Local historian Will Murray, who has unearthed the details of a number of "forgotten" Coldstream men who died in the 1914-18 conflict, was last year able to persuade the Commonwealth War Graves Commission to add the names of brothers William and Wellwood Johnston to the memorial . The two men, who had lived with their parents on the Hirsel Estate just outside the village, had for some reason "slipped through the net".

Both men died aged 25, Wellwood at the ill-fated Gallipoli campaign of 1915 in Turkey and William two years later at Passchendaele, Belgium. Their parents had erected a small stone in their memory in the nearby Lennel churchyard, it had become covered in moss and was discovered by chance by Murray 10 years ago.

The brothers will fill the last two remaining places on the Coldstream memorial plaque. Ironically William will become the first and only Coldstream Guard on the Coldstream war memorial. Wellwood had served with the King’s Own Scottish Borderers. Both names will be in place in time for this November’s Remembrance Day.

Now, however, the situation has become complicated by the discovery of yet another forgotten hero.

Murray was contacted early this year to be told that, on a headstone in Aubigny Cemetery in France, was etched the name of gunner Robert Elliot. Further investigation revealed that he had died, aged 19, while serving with A Battery, 51st Brigade, the Royal Field Artillery and that his parents were W.M. and I.M. Elliot of Coldstream.

“He must have come from Coldstream when he left to join the army and he should be on the Coldstream memorial but there are no more spaces,” says Murray. "I will have a word with the local council to see if anything can be done but I am sure they would balk at the prospect of further expense. It is a very difficult one, do we do anything in a case like this?"
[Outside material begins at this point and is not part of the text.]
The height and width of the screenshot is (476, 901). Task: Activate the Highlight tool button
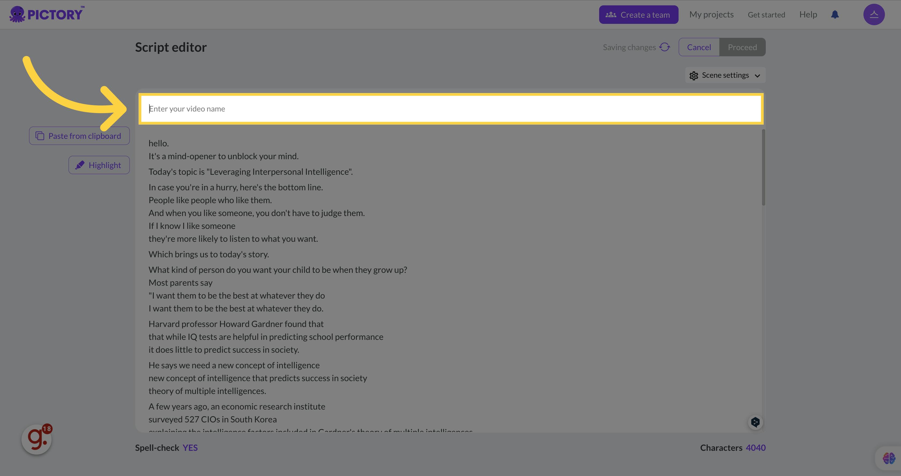pyautogui.click(x=99, y=165)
Neil Griffiths of the Royal British Legion in Scotland said the problem was not confined to Coldstream. Many other communities had faced the same dilemma and even the Scottish National War Museum at Edinburgh Castle, which was dedicated to 100,000 servicemen when it opened in the late 1920s, now honours 148,000.War memorials are very expensive to keep," says Griffiths. "I think communities like Coldstream will have to accept that the list of names on the memorial is an appreciation of all those who died. Not all the names who deserve to be there may appear but there is no way round it, money is not unlimited. It is sad but it is a fact of life.

"We have to get philosophical about it and say that these names represent everyone who died. It is unfortunate but we just cannot keep adding to it," he says.